The notebook below uses the nltk package (Natural Language Tool Kit) to create a summary of online articles. The sample article is a wikipedia article about reinforcement learning. Change the URL to get a summary of a different article. An article by Ekta Shah guided this approach to text summarization. 
https://www.analyticsvidhya.com/blog/2020/12/tired-of-reading-long-articles-text-summarization-will-make-your-task-easier/.

In [10]:
! pip install bs4
! pip install lxml
! pip install --user -U nltk

import bs4 as bs
import urllib.request
import re
import nltk
nltk.download('punkt')
nltk.download('stopwords')

[nltk_data] Downloading package punkt to /root/nltk_data...
[nltk_data]   Package punkt is already up-to-date!
[nltk_data] Downloading package stopwords to /root/nltk_data...
[nltk_data]   Package stopwords is already up-to-date!


True

The code below obtains data through web scraping.
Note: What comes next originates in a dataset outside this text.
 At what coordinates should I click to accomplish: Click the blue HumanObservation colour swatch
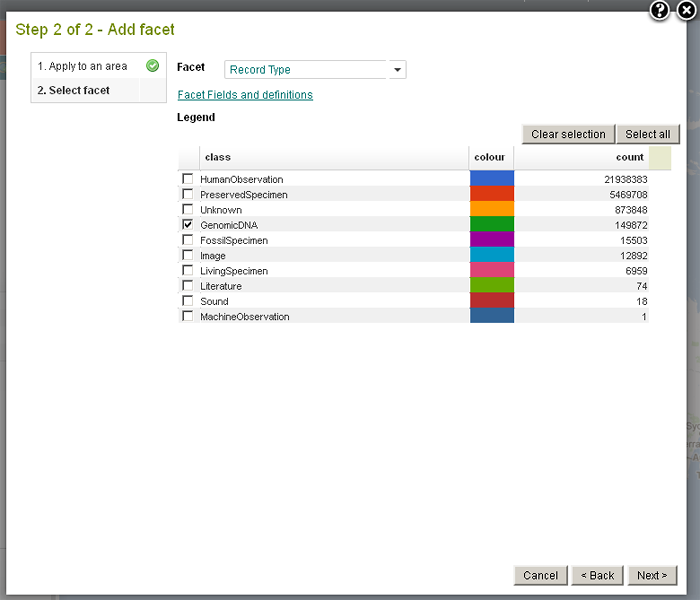(492, 179)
The code uses the the BeautifulSoup and lxml libraries to parse text. Swap in another URL to summarize another article. 

In [11]:
# Replace URL with another article
scraped_data = urllib.request.urlopen('https://en.wikipedia.org/wiki/Reinforcement_learning')
article = scraped_data.read()
parsed_article = bs.BeautifulSoup(article, 'lxml')
paragraphs = parsed_article.find_all('p')
article_text = ""
for p in paragraphs:
  article_text += p.text

In [12]:
# Remove square brackets and extra spaces from article
original_word_count = article_text.count(" ") + 1
article_text = re.sub(r"[[0-9]*]", "", article_text)
article_text = re.sub(r"\s+", " ", article_text)

# Remove special characters and extra whitespace
formatted_text = re.sub("[^a-zA-Z]", " ", article_text)
formatted_text = re.sub(r"\s+", " ", formatted_text)
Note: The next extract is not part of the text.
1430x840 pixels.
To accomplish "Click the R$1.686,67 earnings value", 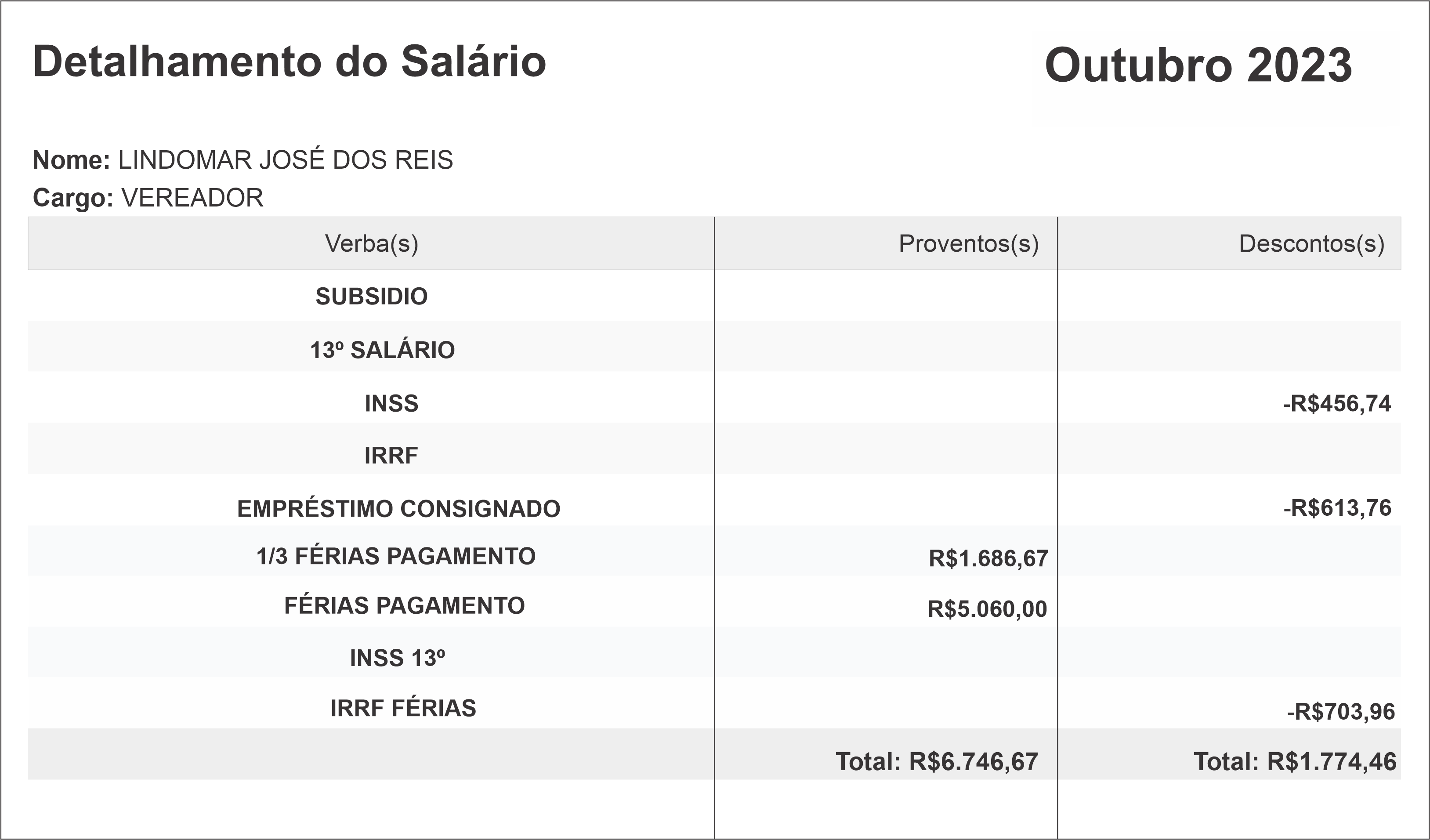I will [x=988, y=558].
The code below creates a word frequency count. The nltk package provides stop words. 

In [13]:
# break sentences into words
sentence_list = nltk.sent_tokenize(article_text)
# obtain stop words from nltk library
stopwords = nltk.corpus.stopwords.words('english')
word_frequencies = {}

# Create a word count of all words that are not stopwords
for word in nltk.word_tokenize(formatted_text):
  if word not in stopwords:
    if word not in word_frequencies.keys():
      word_frequencies[word] = 1
    else:
      word_frequencies[word] +=1

max_frequency = max(word_frequencies.values())

# Calculate the weighted frequencies by dividing the frequency of each word by te max frequency 
for word in word_frequencies.keys():
  word_frequencies[word] = (word_frequencies[word]/max_frequency)


Calculate scores for the sentences.

In [14]:
sentence_scores = {}
for sentence in sentence_list:
  for word in nltk.word_tokenize(sentence.lower()):
    if word in word_frequencies.keys() and len(sentence.split(' ')) < 30:
        if sentence not in sentence_scores.keys():
          sentence_scores[sentence] = word_frequencies[word]
        else:
          sentence_scores[sentence] += word_frequencies[word]

The code below creates a summary using the top n sentences in the sentence scores dictionary. 

In [15]:
import heapq
import textwrap

# Create a summary of sentences using the top n sentences. 
summary_sentences = heapq.nlargest(7, sentence_scores, key=sentence_scores.get)
summary = " ".join(summary_sentences)

# Format paragraph output
summary = textwrap.dedent(summary).strip()
print(textwrap.fill(summary, width = 150))
print("")

# Print orignal word count and summary word count
word_count_summary = summary.count(" ") + 1
print(f"Summary Word Count: {word_count_summary}")
print(f"Original Word Count: {original_word_count}")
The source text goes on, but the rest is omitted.